I have loved hearing the journeys of my friends as they wrestle with the good, the bad and the ugly of where they come from and I hope that I can be an encouragement to each of you along the way.

Learning to Love

I married late.  I was 34 years old (soon to be 35) when I married nearly 12 years ago.  This wasn’t entirely my choice as I certainly desired to get married before that age.  But I am truly glad things turned out the way that they did.  I get to share my life with Bonnie and that was worth the wait.  So although I have no regrets about how my path to matrimony unfolded, there are certainly lessons that I have began to learn in married life that I wish I would have learned earlier.

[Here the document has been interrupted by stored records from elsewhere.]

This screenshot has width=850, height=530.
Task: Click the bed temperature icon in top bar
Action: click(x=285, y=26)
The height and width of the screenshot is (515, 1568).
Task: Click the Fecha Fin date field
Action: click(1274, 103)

Last year The National Marriage Project released a report entitled “Knot Yet: The Benefits and Costs of Delayed Marriage in America” , looking at (among other things) the fact that the average age of marriage has trended up significantly over the last few decades.  In general, people are waiting longer to get married.  There are certainly many factors involved in this trend and this blog post isn’t an attempt to analyze all of these factors or even to endorse the report or any of it’s conclusions.  But one observation did stand out to me in the report.  It is the tendency within American society to increasingly view marriage, not as a “cornerstone” event in one’s life, but as a “capstone” event.  What does that mean?  Simply put, it means that for many people in our society, marriage is not looked at as something that is done as a part of launching one into adulthood with parenting, building a house and other aspects of one’s adult life to follow, but as something one does once all other ducks are in a row (finishing one’s education, getting one’s career established, a degree of financial stability and independence, etc.).  This observation could drive all sorts of other discussion but one thing occurs to me most prominently when thinking through this.  What an odd way to look at marriage.

Think about it.  One certainly wants to be prepared for marriage in the sense of having a certain amount of maturity, having some prospects for making a living and at least a vague idea of what the desired future might look like.  But the truth is that even though I was in my mid-thirties when I finally tied the knot (to the relief of my parents and my friends), I had no idea what I was getting into.  By that, I mean that my understanding of what a husband’s love was truly all about was woefully incomplete.  In almost 12 years, I think that I just might be starting to gain a clue.  In Ephesians 5, the Bible explicitly compares the love of a husband for his wife to the love of Christ for His Church.  Good luck with that if it’s something that I have to come up with out of my own resources.  It’s humbling to say the least.  But being married to Bonnie has been an incredible journey in learning how to love.  Those lessons have come from all sorts of places (my wife, my parents, my children, friends, books, sermons the list could go on and on) but mostly from the experience of living it out day by day with the constant loving presence of the Holy Spirit living in me and in Bonnie.  Before I got married, I did think of marriage is some sort of destination – a goal to be accomplished (and for all too long in my life, something that seemed out of reach).  And getting married was certainly for me an occasion of great joy – one of the greatest events in my life.  But I do wish that I would have understood back then that the journey is way better than the destination.  I wish that I would have understood that nothing is wasted in God’s economy and that every moment of my life leading up to that event and since that event are part of the same journey.  That journey is a drama where God’s love is the central reality and the love that Bonnie and I share with one another has its truest meaning in its revolution around that reality.  Marriage isn’t an arrival.  It is a vocation.  And by that I don’t mean a job (although work is involved).  I mean that it is a calling, an integral part in the purpose God has for many, many lives.  I was complete in Jesus Christ before I married Bonnie.  But without her, my calling in Him could never be complete.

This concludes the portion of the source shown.